Mental illness; spectacular and everyday violence

Oct 06, 2017 18:04

It is weird to me that people bring up mental illness re: the Las Vegas shooting. Steve Paddock had no history of being diagnosed with anything, and from what we know, he had no history of displaying obvious symptoms of anything that would tend to suggest a mental illness. He was slightly reclusive and socially offish, but so are tons of people. More significantly, he was rude / controlling / verbally abusive towards his girlfriend in public, and gendered violence is a frequent and significant "warning sign" for men who commit acts of spectacular violence. But most people don't consider gendered violence or intimate partner abuse a sign of mental illness, per se, and most people wouldn't consider it a sign of mental illness, per se, if he had killed her. (I can imagine a society in which those things would be considered signs of mental illness, but that society is in the realm of speculative fiction, whether utopian or dystopian.) Quotidian acts of violence against partners or family members or even murders of non-family members with a clear motive aren't considered signs of mental illness, but killing a bunch of strangers in an act of spectacular violence is considered, by many people, to be in and of itself not only a sign of a mental illness, but irrefutable proof of one (if the killer is white, of course).

I'm not convinced there's any logical basis for this distinction between how we think about spectacular violence and quotidian violence. Leaving mental illness aside, for the moment, is murder an abnormal behavior? Is mass murder more abnormal than murdering one family member? Both are violation of social norms. I suspect that this is part of why the common sense identification of mental illness with spectacular violence is so strong: mass murder of innocents is a deliberate, theatrical violation of social norms done partly for the sake of being viewed, generating terror, outrage, or infamy. It is a violation of social norms par excellence. Meanwhile, quotidian forms of violence are proscribed by social norms but do not flout them or constitute an attack on them.


Social norms by themselves aren't enough to constitute psychological abnormality, though, since they are socially, culturally, and historically specific. (If we treat social norms as sufficient to establish abnormality, then we'd be left saying that an LGBT person living in 1950s America really was abnormal.)

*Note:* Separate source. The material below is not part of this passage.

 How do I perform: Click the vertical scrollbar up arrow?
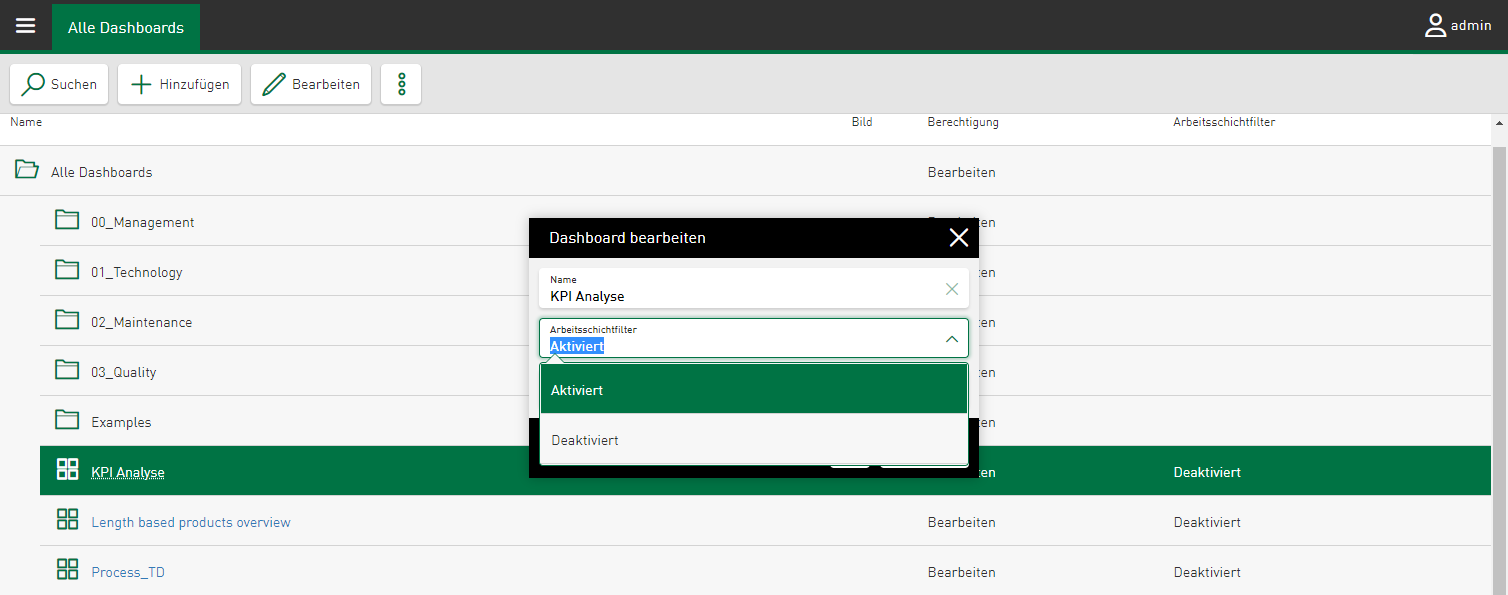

And here we see that there must have been a shift with the rise of regular incidents of spectacular violence, especially in the US. (I'm not sure that the rest of the world is immune towards these dynamics; in fact, in the Daesh era, terrorism has moved away from its old purposes and towards the spectacular, affecting the Middle East, Europe, North Africa, and even South Asia; Europe has its homegrown purveyors of spectacular ultraviolence like Anders Breivik. The US is perhaps the epicenter of the industrialized spectacle which has then been exported to the world. Anyway ... I'm most familiar with the US.)

Mass shootings are now a regular feature of the US news cycle. They aren't that shocking, anymore. The theatrical flaunting of social norms is now in a larger sense within the norm of what's to be expected in a given few months' news cycle. Outrage at "sick" killers is something everyone can agree on in a very divided country. In a sense they might even be "useful" in the sense that mass killers present a unifying scapegoat, a common villain.



Also worth mentioning is that we live in a country and a world where spectacular ultraviolence is quite acceptable as long as it is exercised through the state's monopoly on legitimate force and/or as a subject of Hollywood fiction. I spend too much time on Leftbook, perahps, but I'm tired of the whataboutism comparing recent single-killer, non-state mass shootings to Wounded Knee; I'm pretty sure those posts don't convince anyone who didn't already know and care about Wounded Knee. Besides, we don't have to go to the 19th century to find US military forces engaged in a mass killing. Maybe we have to go to the 19th century to find them engaged in mass killing *within the boundaries of the US*, but that proviso is just as artificial as the provisos that say, Vegas had the most casualties of any *recent* shooting *by a lone shooter* that allow us to exclude Wounded Knee from consideration in the first place. Within the lifetimes of everyone of voting age in the US, the US military killed tens if not hundreds of thousands of people, both armed and civilians, from the sky in Iraq. Of course the decision was made to avoid the spectacle of dead bodies, this time, and to favor instead cool, controlled video game detachment. Is that legitimate violence less monstruous? (My own ultimately uninteresting whataboutism; and yet, the whitewashing of history is well underway. The best sad/resonant sentence I have read this week, about George W. Bush: "He’s a war criminal, but he’s funny." I feel that these ghosts will follow all of us American citizens who failed to stop that war for all of our days.) I suppose the comparison with early 1900s race riots is slightly more interesting, if only because the memory of those events has been so thoroughly erased from mainstream discourse about US history.

I'm not really suggesting that we need to define mass/spectacular killing as normal. It's worth observing, though, that when we are talking about everyday forms of violence, whether small scale gun violence or whatever else, the question of whether it's normal doesn't inspire a lot of hand-wringing and isn't very interesting at that level of generality. It seems like our way of evaluating spectacular violence ought to evolve in that direction.